During the interviews, he talked about many colleagues, past and present. Often he would get up from his chair to point out a photograph. The photographs in his office were so crammed together, they looked like wallpaper. When he talked about his late colleague and friend, the great geneticist Theodosius Dobzhansky, the supervisor of his PhD thesis, he wept. His memory was remarkable even in his 80s. Only the dates and the names of places sometimes eluded him and we had only two complaints about inaccuracies on his part. One was that Ron Clarke and Lee Berger never saw eye to eye when in fact they got along very well and collaborated on a paper about the Taung fossil. They fell out shortly before Clarke announced his discovery of the oldest and most complete skeleton of an australopithecine ever found in South Africa, the famous “Little Foot”.

I arrived in Johannesburg in 1965, a zoologist with some knowledge of animal evolution. But I knew nothing about human evolution, so I attended a course of public lectures by Tobias on the history of palaeoanthropology. He described Raymond Dart’s banishment to the scientific wilderness for identifying the Taung baby as a human ancestor in 1925 and Dart’s glorious vindication after Robert Broom’s discoveries of adult australopithecines.

Later he gave a course of public lectures on Darwinian history, which included the Huxley-Bishop Wilberforce evolutionary debate, replete with insults, fainting lady and noisy spectators chanting “mawnkey”. He ended his final lecture of the series with the stirring last lines of Darwin’s On the Origin of Species. “Endless forms most beautiful and most wonderful have been and are being evolved.”

Fallacies about race
Tobias’s research exposed the fallacies about race on which apartheid was based.

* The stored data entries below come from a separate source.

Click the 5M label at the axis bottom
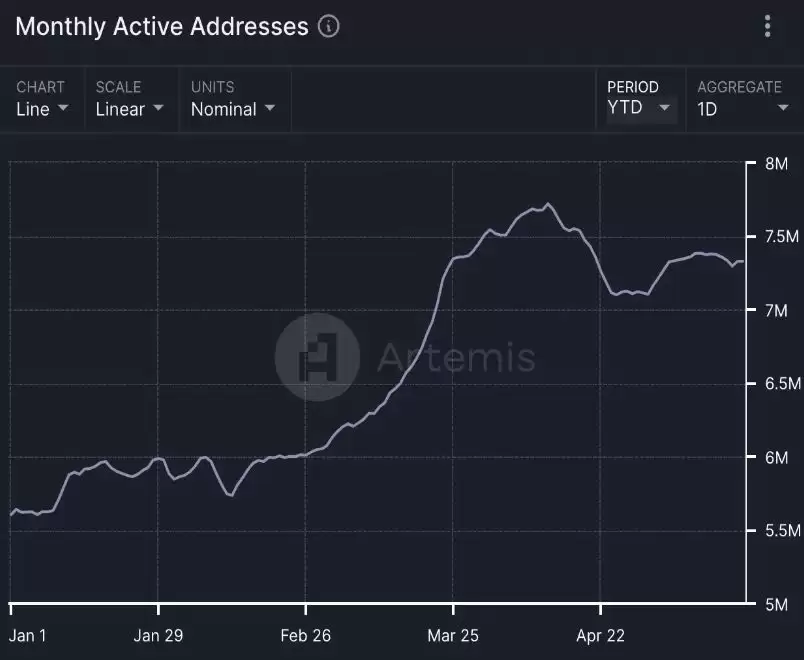point(776,604)
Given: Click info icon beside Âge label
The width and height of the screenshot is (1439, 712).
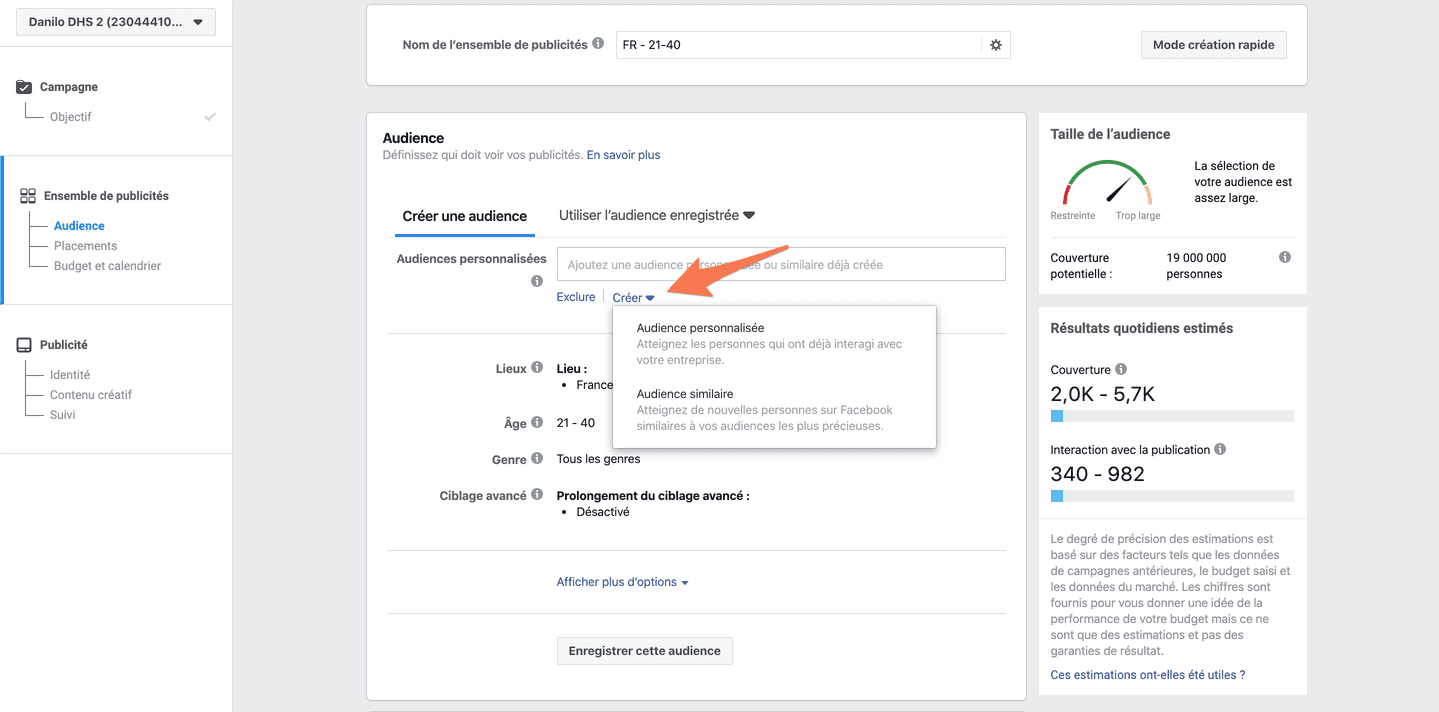Looking at the screenshot, I should [537, 422].
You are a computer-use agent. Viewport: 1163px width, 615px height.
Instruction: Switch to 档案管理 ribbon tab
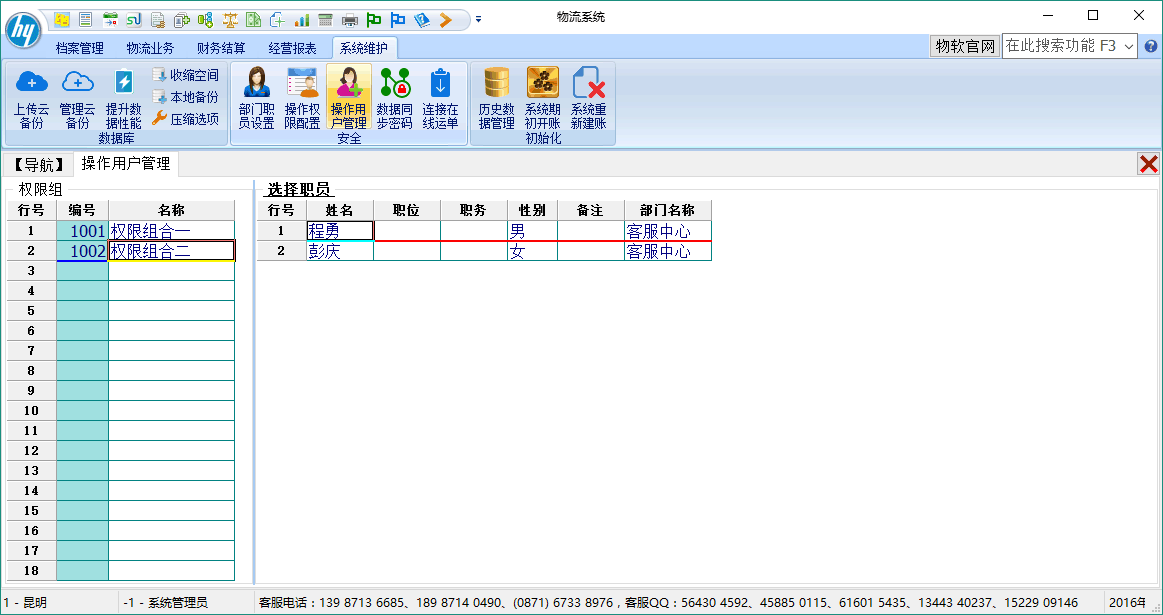tap(79, 48)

He said: “The so-called races of mankind are simply a variety of different sorts of surface anatomy”, and his anti-apartheid activities were premised on this conviction.

He explained how he introduced new ways of teaching anatomy, to add to the dissection of cadavers. One innovation was “living anatomy”. Students came to class once a week wearing bathing costumes and worked in pairs, palpating the body organs of a living person and feeling muscles contracting and relaxing. Teaching, effectively, was the chief focus of his life.

For the final two interviews in the book, on Sarah Baartman’s humiliating life and mutilated dead body and Biko’s dreadful last hours, Strkalj suggested the chapter heading: “On Human Dignity”. Tobias told us about his persistent efforts to have the remains of Baartman returned to this country for respectful burial among her own people, and about how he co-operated with colleagues to force the committee of the medical council to take action against the prison doctors who let Steve Biko die without medical intervention.

He was religious throughout his life, and should be an example to people who think evolution is Godless and immoral. Science and religion, he said, share at least one important attribute, a reverence for the truth, although the conception of the truth varies.

Tobias was twice invited to conferences on evolution at the Vatican, prior to the publication of the papal encyclical letters of 1950 and 1996, which made it possible for Catholics to accept evolution, including the evolution of the human body, provided they believe that God created their immortal souls.

He told us that, in 1955, he spent a year at Cambridge where icy winds sweep across the fens in winter. He asked a friend when the weather would change and she told him where to look for little mounds in the snow and said he must brush off the tops. He found a frozen snowdrop or a little golden aconite under each mound “bringing the spring with it”.
 
“It was a reawakening, it was a rebirth, it was a renaissance. The atmosphere turned, the spirit turned. It was very, very beautiful.” 

When Phillip Tobias talked, we were spellbound.